The recommended treatment regimen, duration, and recommended dosage for SOVALDI combination therapy is provided in Table 2 and Table 3. Table 4 provides the weight-based dosage of ribavirin when used in combination with SOVALDI for pediatric patients. For patients with HCV/HIV-1 coinfection, follow the dosage recommendations in Table 3 and Table 4. Refer to Drug Interactions (7) for dosage recommendations for concomitant HIV-1 antiviral drugs. In pediatric patients with hepatocellular carcinoma awaiting liver transplantation, administer SOVALDI in combination with ribavirin for up to 48 weeks or until the time of liver transplantation, whichever occurs first, to prevent post-transplant HCV reinfection [see Use in Specific Populations (8.8)].
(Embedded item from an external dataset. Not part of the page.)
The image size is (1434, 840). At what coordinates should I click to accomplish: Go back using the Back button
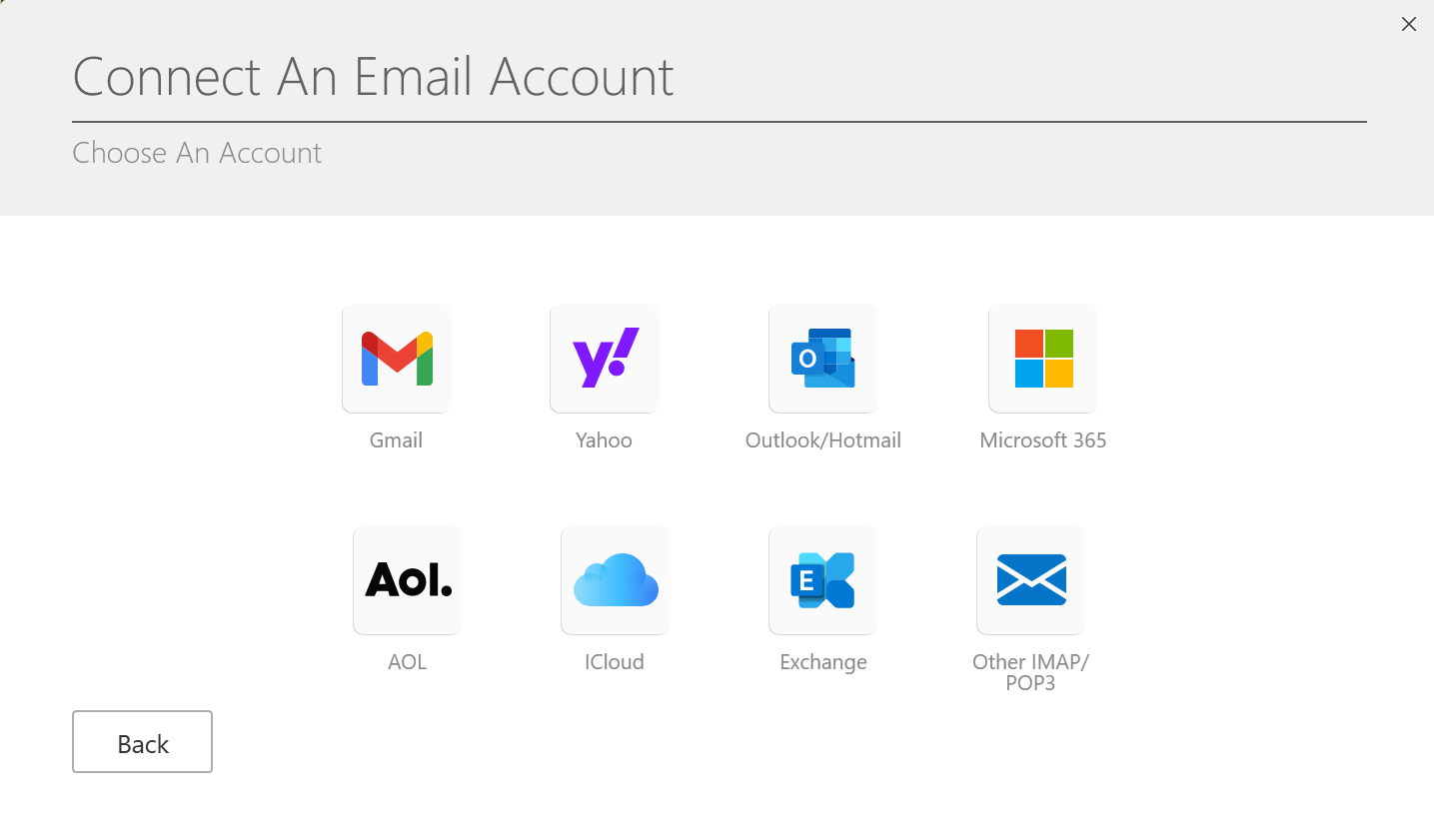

The recommended dosage of SOVALDI in pediatric patients 3 years and older with genotype 2 or 3 HCV using SOVALDI tablets or oral pellets (with or without food) is based on weight (Table 3), and is to be taken orally once daily in combination with ribavirin [see Dosage and Administration (2.4), Use in Specific Populations (8.4), Clinical Pharmacology (12.3), and Clinical Studies (14.5)]. SOVALDI pellets can be taken by pediatric patients who cannot swallow the tablet formulation [see Dosage and Administration (2.4)].